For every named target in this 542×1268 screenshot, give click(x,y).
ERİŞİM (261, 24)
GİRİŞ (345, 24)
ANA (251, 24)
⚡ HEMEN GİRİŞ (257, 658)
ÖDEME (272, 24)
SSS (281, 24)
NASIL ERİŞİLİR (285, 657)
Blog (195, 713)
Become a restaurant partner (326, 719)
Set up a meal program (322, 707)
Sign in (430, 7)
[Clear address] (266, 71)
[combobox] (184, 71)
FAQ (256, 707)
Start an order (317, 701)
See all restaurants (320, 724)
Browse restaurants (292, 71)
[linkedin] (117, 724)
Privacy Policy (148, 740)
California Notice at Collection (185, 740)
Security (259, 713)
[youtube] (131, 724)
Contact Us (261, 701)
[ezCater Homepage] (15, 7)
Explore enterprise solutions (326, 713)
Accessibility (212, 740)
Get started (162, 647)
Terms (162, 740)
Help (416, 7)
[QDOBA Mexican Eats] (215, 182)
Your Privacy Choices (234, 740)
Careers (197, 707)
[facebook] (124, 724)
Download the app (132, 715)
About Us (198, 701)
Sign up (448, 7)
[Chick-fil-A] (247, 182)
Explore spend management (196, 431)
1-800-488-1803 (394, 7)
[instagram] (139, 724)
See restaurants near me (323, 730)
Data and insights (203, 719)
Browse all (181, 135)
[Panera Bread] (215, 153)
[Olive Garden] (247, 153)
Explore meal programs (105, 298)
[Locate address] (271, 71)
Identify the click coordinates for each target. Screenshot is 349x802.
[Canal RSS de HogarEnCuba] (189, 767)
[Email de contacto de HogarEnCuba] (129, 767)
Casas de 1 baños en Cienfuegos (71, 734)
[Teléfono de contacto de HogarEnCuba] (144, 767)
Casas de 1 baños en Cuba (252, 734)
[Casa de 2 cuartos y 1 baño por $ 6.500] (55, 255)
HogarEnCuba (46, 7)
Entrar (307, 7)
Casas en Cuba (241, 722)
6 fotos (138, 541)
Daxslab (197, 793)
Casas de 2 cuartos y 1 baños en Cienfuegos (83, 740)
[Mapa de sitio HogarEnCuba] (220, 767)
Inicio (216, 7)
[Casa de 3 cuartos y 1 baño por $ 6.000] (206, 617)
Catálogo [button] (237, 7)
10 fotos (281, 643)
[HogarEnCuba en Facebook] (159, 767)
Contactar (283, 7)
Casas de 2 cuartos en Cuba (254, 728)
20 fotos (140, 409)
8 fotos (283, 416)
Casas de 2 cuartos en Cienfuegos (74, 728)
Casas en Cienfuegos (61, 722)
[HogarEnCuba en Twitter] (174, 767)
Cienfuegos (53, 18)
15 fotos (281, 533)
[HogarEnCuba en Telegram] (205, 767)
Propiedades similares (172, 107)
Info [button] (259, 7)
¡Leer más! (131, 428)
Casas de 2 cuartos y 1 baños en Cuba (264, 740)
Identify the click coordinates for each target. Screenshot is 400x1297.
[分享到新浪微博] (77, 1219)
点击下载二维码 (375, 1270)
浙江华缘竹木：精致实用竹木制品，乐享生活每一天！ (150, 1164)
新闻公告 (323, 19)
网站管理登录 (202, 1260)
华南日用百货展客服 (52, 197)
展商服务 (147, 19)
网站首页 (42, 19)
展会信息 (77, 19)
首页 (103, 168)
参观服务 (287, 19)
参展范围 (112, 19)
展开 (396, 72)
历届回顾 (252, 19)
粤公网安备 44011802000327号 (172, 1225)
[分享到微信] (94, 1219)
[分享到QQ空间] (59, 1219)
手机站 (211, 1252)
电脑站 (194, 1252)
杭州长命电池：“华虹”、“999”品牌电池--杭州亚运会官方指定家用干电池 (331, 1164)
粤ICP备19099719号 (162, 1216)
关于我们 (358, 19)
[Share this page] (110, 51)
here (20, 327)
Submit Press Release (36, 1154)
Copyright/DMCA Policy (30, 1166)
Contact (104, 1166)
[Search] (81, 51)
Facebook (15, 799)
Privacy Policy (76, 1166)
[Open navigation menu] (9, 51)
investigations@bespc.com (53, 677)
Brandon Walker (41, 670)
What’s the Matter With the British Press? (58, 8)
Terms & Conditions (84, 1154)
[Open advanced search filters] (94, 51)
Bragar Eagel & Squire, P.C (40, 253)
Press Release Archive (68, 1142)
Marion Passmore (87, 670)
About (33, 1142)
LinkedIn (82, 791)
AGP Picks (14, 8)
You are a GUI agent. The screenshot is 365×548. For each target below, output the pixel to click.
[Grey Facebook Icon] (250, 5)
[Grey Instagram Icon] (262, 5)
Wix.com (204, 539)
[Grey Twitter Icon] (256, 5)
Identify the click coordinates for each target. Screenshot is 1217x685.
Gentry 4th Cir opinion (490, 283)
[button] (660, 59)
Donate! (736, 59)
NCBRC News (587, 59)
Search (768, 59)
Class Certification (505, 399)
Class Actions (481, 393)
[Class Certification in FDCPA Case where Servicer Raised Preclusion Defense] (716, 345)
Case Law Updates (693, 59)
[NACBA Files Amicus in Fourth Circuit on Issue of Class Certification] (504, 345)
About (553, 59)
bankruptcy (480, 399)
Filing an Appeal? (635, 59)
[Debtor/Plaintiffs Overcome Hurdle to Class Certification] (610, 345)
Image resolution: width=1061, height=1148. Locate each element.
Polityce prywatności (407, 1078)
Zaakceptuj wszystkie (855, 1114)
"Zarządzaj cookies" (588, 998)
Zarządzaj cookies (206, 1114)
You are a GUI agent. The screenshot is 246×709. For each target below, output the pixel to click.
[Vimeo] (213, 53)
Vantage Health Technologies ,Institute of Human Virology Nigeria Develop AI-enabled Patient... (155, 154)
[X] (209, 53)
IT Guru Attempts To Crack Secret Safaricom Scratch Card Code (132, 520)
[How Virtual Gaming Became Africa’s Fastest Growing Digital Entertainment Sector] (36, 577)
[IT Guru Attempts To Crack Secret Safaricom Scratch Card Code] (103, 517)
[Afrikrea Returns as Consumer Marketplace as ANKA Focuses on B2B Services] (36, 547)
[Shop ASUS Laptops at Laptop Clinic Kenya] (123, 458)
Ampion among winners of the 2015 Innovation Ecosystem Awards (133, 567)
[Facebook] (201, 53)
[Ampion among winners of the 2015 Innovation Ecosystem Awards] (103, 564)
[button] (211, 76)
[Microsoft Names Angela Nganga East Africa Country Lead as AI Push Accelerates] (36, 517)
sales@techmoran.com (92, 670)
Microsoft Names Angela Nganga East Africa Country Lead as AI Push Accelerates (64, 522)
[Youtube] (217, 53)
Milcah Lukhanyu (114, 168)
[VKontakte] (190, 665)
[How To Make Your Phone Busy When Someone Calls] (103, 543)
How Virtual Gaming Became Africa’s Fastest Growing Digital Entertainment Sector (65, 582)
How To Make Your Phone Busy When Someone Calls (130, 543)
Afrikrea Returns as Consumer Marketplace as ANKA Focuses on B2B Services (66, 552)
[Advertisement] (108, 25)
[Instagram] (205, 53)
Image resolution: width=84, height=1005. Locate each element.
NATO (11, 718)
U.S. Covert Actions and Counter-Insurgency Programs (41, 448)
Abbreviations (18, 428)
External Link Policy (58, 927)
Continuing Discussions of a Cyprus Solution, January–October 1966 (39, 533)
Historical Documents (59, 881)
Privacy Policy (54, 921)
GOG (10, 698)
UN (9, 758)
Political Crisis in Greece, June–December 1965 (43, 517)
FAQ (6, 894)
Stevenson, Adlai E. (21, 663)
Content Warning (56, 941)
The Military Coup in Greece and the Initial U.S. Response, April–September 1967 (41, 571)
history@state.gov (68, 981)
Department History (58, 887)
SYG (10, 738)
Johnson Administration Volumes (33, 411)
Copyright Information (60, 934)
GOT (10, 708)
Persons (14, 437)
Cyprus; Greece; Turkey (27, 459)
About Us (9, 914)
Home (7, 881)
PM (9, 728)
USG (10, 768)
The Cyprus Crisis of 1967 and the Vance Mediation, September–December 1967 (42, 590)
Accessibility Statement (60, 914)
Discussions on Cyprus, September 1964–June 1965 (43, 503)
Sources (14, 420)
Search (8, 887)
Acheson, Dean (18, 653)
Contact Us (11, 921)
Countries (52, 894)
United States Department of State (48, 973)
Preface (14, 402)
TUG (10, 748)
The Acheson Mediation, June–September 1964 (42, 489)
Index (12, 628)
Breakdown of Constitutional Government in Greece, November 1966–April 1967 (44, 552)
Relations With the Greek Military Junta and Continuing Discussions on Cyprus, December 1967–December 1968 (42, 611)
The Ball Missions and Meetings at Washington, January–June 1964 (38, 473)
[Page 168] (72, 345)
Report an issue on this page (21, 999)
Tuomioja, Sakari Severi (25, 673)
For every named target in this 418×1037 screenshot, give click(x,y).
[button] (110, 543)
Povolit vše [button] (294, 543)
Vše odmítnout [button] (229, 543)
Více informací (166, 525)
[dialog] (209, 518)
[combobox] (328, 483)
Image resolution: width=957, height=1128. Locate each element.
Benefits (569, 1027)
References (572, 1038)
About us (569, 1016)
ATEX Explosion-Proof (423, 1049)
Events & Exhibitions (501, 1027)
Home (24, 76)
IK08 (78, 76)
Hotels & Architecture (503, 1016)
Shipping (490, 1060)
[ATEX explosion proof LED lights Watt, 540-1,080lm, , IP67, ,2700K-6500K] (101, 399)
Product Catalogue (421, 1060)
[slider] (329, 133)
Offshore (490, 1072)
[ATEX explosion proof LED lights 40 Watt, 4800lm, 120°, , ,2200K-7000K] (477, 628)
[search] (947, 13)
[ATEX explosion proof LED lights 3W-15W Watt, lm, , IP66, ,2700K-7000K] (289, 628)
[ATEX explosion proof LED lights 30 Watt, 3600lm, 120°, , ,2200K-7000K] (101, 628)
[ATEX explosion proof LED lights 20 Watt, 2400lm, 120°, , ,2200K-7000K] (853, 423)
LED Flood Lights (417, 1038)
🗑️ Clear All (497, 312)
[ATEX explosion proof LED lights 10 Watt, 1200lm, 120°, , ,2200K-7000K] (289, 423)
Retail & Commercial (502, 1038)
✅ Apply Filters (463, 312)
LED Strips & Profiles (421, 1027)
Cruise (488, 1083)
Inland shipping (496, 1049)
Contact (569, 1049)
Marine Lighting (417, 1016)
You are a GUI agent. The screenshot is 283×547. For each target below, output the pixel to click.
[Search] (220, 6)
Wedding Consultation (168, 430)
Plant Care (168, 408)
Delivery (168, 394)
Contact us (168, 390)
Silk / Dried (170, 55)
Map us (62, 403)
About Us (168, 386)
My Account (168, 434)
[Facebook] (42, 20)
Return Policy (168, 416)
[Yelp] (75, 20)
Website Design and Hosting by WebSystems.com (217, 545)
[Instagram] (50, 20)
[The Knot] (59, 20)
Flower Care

→ STATED TASK:
Reproduce the listing word for word, from its first line through the line containing "[Clear address] (266, 71)".

→ ANSWER TO THE TASK:
For every named target in this 542×1268 screenshot, give click(x,y).
ERİŞİM (261, 24)
GİRİŞ (345, 24)
ANA (251, 24)
⚡ HEMEN GİRİŞ (257, 658)
ÖDEME (272, 24)
SSS (281, 24)
NASIL ERİŞİLİR (285, 657)
Blog (195, 713)
Become a restaurant partner (326, 719)
Set up a meal program (322, 707)
Sign in (430, 7)
[Clear address] (266, 71)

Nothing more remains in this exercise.